10. 10. La composición según cualquiera de las reivindicaciones 6 a 9, en la que el ligando peptídico comprende un metal o un halógeno radionucleido seleccionado a partir del grupo que comprende 111In, 99mTc, 94mTc, 67Ga, 66Ga, 68Ga, 52Fe, 69Er, 72As, 97Ru, 203Pb, 62Cu, 64Cu, 67Cu, 186Re, 188Re, 86Y, 90Y, 51Cr, 52mMn, 157Gd, 177Lu, 161Tb, 169Yb, 175Yb, 105Rh, 166Dy, 166Ho, 153Sm, 149Pm, 151Pm, 172Tm, 121Sn, 177mSn, 213Bi, 142Pr, 143Pr, 198Au, 199Au, 18F, 123I, 124I, 131I, 75Br, 76Br, 77Br y 82Br.
11. 11. Una composición que comprende (i) un ligando peptídico marcado radiactivamente, y (ii) un inhibidor de la endopeptidasa neutra (NEP), en donde la composición comprende una combinación seleccionada a partir del grupo de combinaciones que consiste en: [(X-DOTA)Ala1]SS-14 o [(X-DOTA)Ala1,DTrp8]SS-14 con un inhibidor de la endopeptidasa neutra; X-DOTA-MG11 con un inhibidor de la endopeptidasa neutra; X-demotensina 6 o X- demotensina 1 con un inhibidor de la endopeptidasa neutra; X-SAR-NC1 o X-SAR-NC6 con un inhibidor de la endopeptidasa neutra; X-Demobesina 4 o X-Pansarbesina 1 con un inhibidor de la endopeptidasa neutra; y X- Demobesina 1 o X-JMV4168 con un inhibidor de la endopeptidasa neutra, o X-SP-1/2/3 con un inhibidor de la endopeptidasa neutra, o X-MSH-1/2 con un inhibidor de la endopeptidasa neutra, o X-CTP con un inhibidor de la endopeptidasa neutra, en donde X es un radionucleido útil para la radioterapia o la formación de imágenes.

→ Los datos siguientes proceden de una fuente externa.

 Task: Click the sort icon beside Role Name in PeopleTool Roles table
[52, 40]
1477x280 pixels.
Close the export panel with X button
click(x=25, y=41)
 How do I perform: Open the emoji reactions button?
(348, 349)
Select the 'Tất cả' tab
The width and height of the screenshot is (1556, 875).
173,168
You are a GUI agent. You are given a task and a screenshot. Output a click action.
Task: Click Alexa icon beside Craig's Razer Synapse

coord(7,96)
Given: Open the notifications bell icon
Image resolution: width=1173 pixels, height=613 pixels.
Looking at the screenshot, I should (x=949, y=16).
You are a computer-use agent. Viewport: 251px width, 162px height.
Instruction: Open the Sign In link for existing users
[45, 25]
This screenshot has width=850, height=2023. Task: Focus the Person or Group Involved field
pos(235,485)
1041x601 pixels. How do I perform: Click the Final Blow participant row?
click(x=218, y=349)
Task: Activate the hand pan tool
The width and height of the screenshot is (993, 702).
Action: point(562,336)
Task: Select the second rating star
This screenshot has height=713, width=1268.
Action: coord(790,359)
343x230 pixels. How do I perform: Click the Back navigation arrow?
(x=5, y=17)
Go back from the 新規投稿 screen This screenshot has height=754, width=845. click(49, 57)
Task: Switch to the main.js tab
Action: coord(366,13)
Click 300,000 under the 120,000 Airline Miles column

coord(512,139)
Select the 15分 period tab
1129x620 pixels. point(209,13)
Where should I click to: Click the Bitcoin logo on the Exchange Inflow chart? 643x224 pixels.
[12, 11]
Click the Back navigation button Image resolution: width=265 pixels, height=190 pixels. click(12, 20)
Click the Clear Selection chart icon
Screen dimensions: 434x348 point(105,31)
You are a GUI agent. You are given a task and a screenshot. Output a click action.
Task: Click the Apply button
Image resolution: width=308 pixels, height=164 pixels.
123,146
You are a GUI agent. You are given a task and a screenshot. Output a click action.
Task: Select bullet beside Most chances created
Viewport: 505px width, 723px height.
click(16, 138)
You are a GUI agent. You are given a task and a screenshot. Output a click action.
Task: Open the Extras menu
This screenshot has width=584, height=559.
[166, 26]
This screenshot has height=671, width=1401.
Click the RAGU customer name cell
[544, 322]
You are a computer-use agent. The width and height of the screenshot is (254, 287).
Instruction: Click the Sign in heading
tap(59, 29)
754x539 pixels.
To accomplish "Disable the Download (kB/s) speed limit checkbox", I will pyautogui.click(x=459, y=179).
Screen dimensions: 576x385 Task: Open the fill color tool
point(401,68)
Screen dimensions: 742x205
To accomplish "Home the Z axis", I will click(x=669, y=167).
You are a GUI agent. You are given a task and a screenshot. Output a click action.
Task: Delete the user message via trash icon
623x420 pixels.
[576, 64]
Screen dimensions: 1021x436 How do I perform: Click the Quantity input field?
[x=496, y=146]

12. 12. La composición según la reivindicación 11, en donde la composición comprende una combinación seleccionada a partir del grupo de combinaciones que consiste en: [(111In-DOTA)Ala1]SS14 o [(111In-DOTA)Ala1,DTrp8]SS14 con un inhibidor de la endopeptidasa neutra; 111In-DOTA-MG11 con un inhibidor de la endopeptidasa neutra; 99mTc- demotensina 6 o 99mTc-demotensina 1 con un inhibidor de la endopeptidasa neutra; 99mTc-SAR-NC1 o 99mTc-SAR- NC6 con un inhibidor de la endopeptidasa neutra; 99mTc-Demobesina 4 o 111In-Pansarbesina 1 con un inhibidor de la endopeptidasa neutra; 99mTc-Demobesina 1 o 111In-JMV4168 con un inhibidor de la endopeptidasa neutra; DOTA(111In)-SP-1/2/3 con un inhibidor de la endopeptidasa neutra; DOTA(111In)-MSH-1/2 con un inhibidor de la endopeptidasa neutra; 111In-CTP con un inhibidor de la endopeptidasa neutra.
13. 13. Una composición que comprende (i) un conjugado de péptido biodegradable marcado radiactivamente, y (ii) un inhibidor de la endopeptidasa neutra (NEP), en donde el conjugado de péptido biodegradable marcado radiactivamente se selecciona a partir de los grupos que consisten en somatostatinas, gastrinas, CCKs, neurotensinas, bombesinas, neuromedinas C, hormonas estimulantes de melanocitos y péptidos de la sustancia P para uso en un método de diagnóstico/tratamiento in vivo del cáncer.